4. Двести кочанов капусты
Как-то я видела картину под названием «Двести кочанов капусты». Новое слово в современной живописи – так ее величали. Уже не знаю, что хотел сказать автор. Но выглядело красиво. Огромное полотно, и на нем рядами кочаны капусты, почти в натуральную величину. Издали похоже на криданский муаровый платок, весь в цветных разводах, с плавными переходами цвета. А поближе подойдешь – капуста. Хитрый живописец изобразил неровные ряды, иначе легко было бы посчитать: умножай, и все. Но я не поленилась и посчитала пальцем. Ровно двести. Точно как в аптеке. Сорта всякие разные – обычная белокочанная, цветная, кольраби, красная, розовая, экзотическая фиолетовая с белым налетом, будто инеем покрытая – из Арислана, инисская с крошечными кочанчиками в одном соцветии. Кочаны тоже все разные – побольше, поменьше, разрезанные, с бабочкой или гусеницей на листке, в одном мышь прогрызла дырку и с хитрой мордой оттуда выглядывает. Рядом с другим брошены рабочие перчатки, с третьим – лейка, и все в таком духе. Копию всей картины или кусочка из нее любят вешать зеленщики в лавках. Говорили, художник – не помню его имени – больше года потратил, рисуя эти двести кочанов. В среднем по полтора дня на каждый, как-то так.

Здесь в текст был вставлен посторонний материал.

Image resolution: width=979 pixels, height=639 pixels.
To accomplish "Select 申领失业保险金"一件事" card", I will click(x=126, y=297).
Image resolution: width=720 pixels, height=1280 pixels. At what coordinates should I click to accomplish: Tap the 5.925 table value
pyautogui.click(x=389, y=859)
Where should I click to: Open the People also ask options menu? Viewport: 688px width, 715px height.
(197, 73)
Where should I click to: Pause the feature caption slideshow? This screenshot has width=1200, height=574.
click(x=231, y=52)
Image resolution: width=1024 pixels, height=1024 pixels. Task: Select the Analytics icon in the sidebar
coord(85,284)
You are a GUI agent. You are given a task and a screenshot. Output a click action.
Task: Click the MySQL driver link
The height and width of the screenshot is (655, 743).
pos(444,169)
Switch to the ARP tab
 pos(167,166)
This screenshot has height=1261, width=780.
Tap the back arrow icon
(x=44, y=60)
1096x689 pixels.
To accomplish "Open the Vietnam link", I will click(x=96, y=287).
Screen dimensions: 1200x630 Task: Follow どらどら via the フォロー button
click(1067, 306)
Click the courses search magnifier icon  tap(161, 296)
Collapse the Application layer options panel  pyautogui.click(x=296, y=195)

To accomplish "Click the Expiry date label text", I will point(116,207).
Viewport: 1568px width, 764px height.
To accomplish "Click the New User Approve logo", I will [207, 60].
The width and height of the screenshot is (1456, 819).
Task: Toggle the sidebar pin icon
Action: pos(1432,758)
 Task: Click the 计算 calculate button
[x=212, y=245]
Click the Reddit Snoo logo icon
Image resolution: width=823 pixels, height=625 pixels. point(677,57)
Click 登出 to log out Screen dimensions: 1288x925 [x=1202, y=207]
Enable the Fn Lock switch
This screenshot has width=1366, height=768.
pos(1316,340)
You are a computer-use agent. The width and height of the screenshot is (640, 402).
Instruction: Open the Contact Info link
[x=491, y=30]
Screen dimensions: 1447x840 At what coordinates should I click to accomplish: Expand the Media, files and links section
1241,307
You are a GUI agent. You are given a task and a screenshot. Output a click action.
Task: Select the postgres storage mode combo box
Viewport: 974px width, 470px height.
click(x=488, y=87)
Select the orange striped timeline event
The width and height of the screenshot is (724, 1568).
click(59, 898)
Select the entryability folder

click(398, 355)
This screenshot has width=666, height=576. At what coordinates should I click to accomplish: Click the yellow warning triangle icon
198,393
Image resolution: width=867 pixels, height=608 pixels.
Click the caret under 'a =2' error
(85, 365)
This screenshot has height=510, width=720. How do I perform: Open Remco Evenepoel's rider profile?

В таверне моих родителей висела веселенькая картинка в лубочном стиле: «Капустные поля под Иниссой». Нарисовал ее какой-то проезжий живописец, в уплату за стол и кров. В детстве она мне очень нравилась. Потом, проезжая через Иниссу, я видела эти поля собственными глазами. Одной лишь детали не было на нашей картине, а может, ее не было во времена того живописца. Поля охраняли суровые мужики на конях и с копьями. Я так изумилась, что не постеснялась подойти и завязать разговор. Охранники даже довольны были – все ж развлечение.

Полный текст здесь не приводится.